Estamos na área de espera dos serviços de urgência. É quase meio-dia e a lotação nem permite a circulação de macas. Mukenga consegue o que parecia tanto desejar e sem delongas, desabafa: “estou aqui desde as 6h00 da manhã e ainda não fui atendido. Estou muito mal”.

Os bancos nos locais de espera estão preenchidos. A imagem predominante é de doentes vencidos pelo cansaço. Devido ao atendimento moroso, deitar-se sob o soalho é a opção para alguns doentes.

Os pouquíssimos médicos em serviço são militares, estrangeiros e alguns moçambicanos que garantem serviços mínimos. “O atendimento está a correr normalmente, apesar de alguma enchente”, diz Adamugy Sacugy que segura na mão esquerda a chapa do raio-x do filho.

A direcção do hospital assegura que os grevistas estão a garantir serviços mínimos, mas não restam dúvidas de que, nos próximos dias, a situação pode complicar-se mais, porque já começou a chover em Nampula e, sendo assim, há possibilidade de mais casos de doenças típicas de época, como é o caso de malária e diarreias.

“Espero que a greve não continue. Que haja uma negociação entre o Governo e os médicos; que haja um acordo, porque, se porventura isto continuar, podemos ter uma situação não muito boa para todos, tanto para o médico, assim como para os doentes”, alerta a médica pediatra Dalva Khossa, porta-voz do Hospital Central de Nampula.

O mesmo cenário verifica-se no Hospital Provincial de Tete. Devido às longas horas de espera e falta de atendimento, alguns doentes com consulta médica marcada para esta segunda-feira decidiram abandonar o hospital.

“Estou cá desde as 7h00 da manhã e estão a dizer-se para marcar nova consulta. Devido à demora no atendimento, procurei saber do paradeiro do médico, e disseram-me que não estava. Sendo assim, a única decisão é regressar à casa, mas são custos porque saio da cidade de Moatize”, lamenta um dos doentes que fala em anonimato.

O retrato do Norte e do Centro é basicamente o mesmo do Sul.

O que está em jogo é dinheiro e tudo começa com a Tabela Salarial Única (TSU) que o Governo aprovou por lei para reduzir os níveis salariais e reduzir o fosso entre profissionais da Função Pública.

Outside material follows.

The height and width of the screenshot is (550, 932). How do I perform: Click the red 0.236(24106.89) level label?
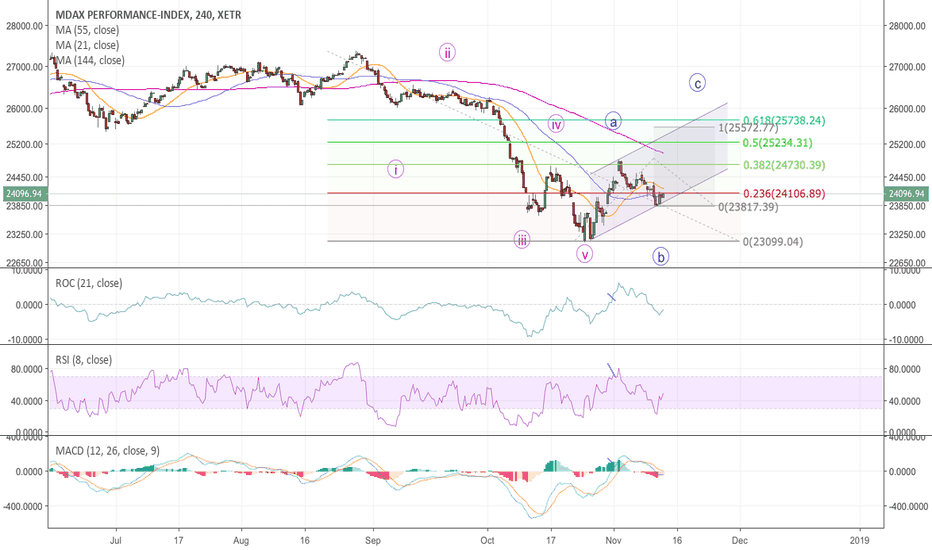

Nessa senda, muita coisa correu mal, com erros que se consubstanciam na desvalorização de especialistas e consideração de detentores de cargos de chefia, situação que continua a ser corrigida.

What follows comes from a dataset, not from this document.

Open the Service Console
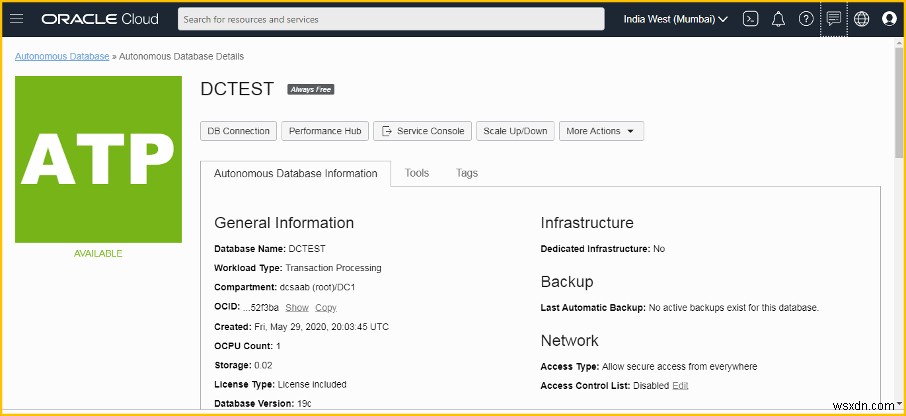The height and width of the screenshot is (416, 906). pos(422,131)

Dos 14 pontos do caderno reivindicativo dos médicos, consta o pedido de manutenção do subsídio de exclusividade em 40% e o decreto que aprova a TSU fixa em 5%. Consta também a exigência de manutenção do subsídio de turno em 30%; o pagamento da remuneração do trabalho extraordinário e o reajuste do subsídio de localização em 25%.

Em termos de enquadramento nos escalões da tabela que regula a remuneração na Função Pública, os médicos querem estar nos níveis 16 a 18, para médicos de clínica geral, e níveis 19 a 21, para médicos especialistas. Porém, de acordo com os actuais critérios da TSU, o enquadramento dos médicos de clínica geral começa a partir do nível 13Ae os especialistas, do nível 16A, o que mostra que um médico especialista que já atingiu o topo de progressão regride para o nível 16ª, porque os procedimentos actuais não o colocam no topo da carreira.

O nosso jornal sabe que o Governo e os médicos estiveram numa reunião até noite adentro, esta segunda-feira, sem se saber em que ponto se chegou, uma vez que tanto o bastonário da Ordem dos Médicos, como o presidente da Associação Médica de Moçambique não corresponderam aos nossos contactos.